筑波大学は8月10日、パルス幅ナノ秒のレーザーを用いて世界で初めてラマン光学活性測定に成功したと発表した。分子の構造などを読み取れるラマン分光法に白色レーザーを組み込むことで得られた成果で、化学反応過程における分子のキラリティ(右型と左型分子の差異)を追跡できる画期的な手法が開発できたとしている。
分子を鏡に映した像がもとの分子と一致しない、いわゆる分子構造に右型、左型のある分子をキラル(光学活性)な分子といい、生体を構成する分子に多くみられる。キラルな分子は、生命活動の重要なカギを握っていることから、生体内反応の分子メカニズムの解明を目指し、フェムト秒(1000兆分の1秒)~ナノ秒(10億分の1秒)の時間分解能でキラリティを測定する分光手法の開発が近年精力的に進められている。
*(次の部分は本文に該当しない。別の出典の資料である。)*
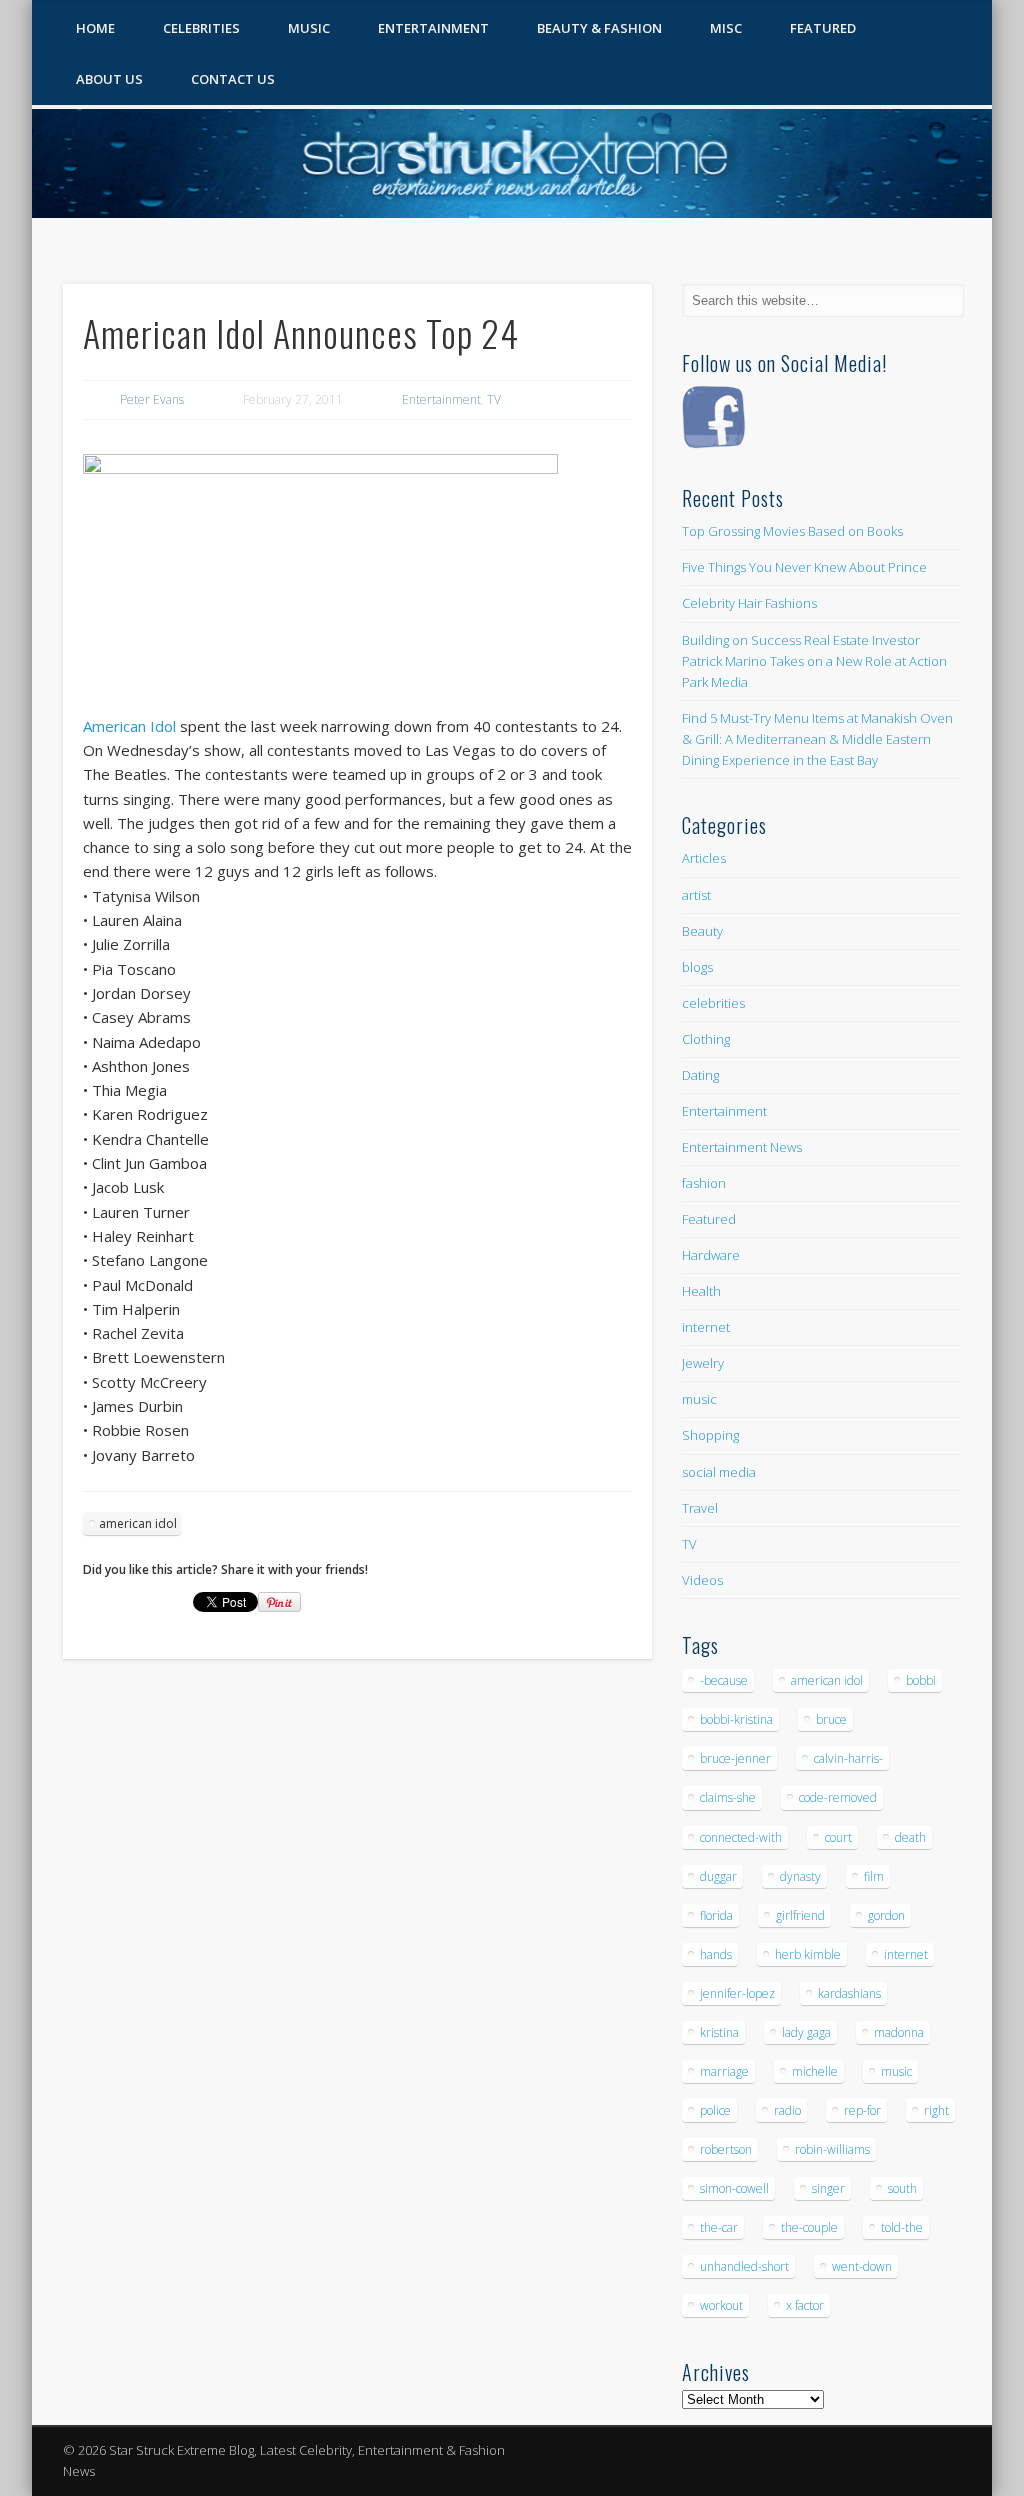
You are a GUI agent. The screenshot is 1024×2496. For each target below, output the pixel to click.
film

研究チームは、そうした手法の一つではあるが、パルスレーザーを用いた測定は困難と考えられていたラマン光学活性(ROA)という手法の活用に挑戦、今回、白色レーザー(紫外から近赤外までの幅広いスペクトル成分を持つレーザー)を用いた新測定法を開発し、「コヒーレント・ラマン分光法」と呼ばれる手法による分子のキラリティ検出に成功した。
開発した手法は、原理的にほぼ全てのキラル分子に適用可能で、なかでも水溶液中での透明な生体分子の構造変化を観測するのに強力な武器になることが期待できるという。また、細胞内で機能しているキラル分子のありのままの様子を捉えられることから、タンパク質などの機能発現のメカニズム解明をはじめ、2タイプのキラル分子のうちの1タイプだけが生体内分子に偏って存在することの起源の解明、あるいは新たな医薬品開発への応用などが期待できるとしている。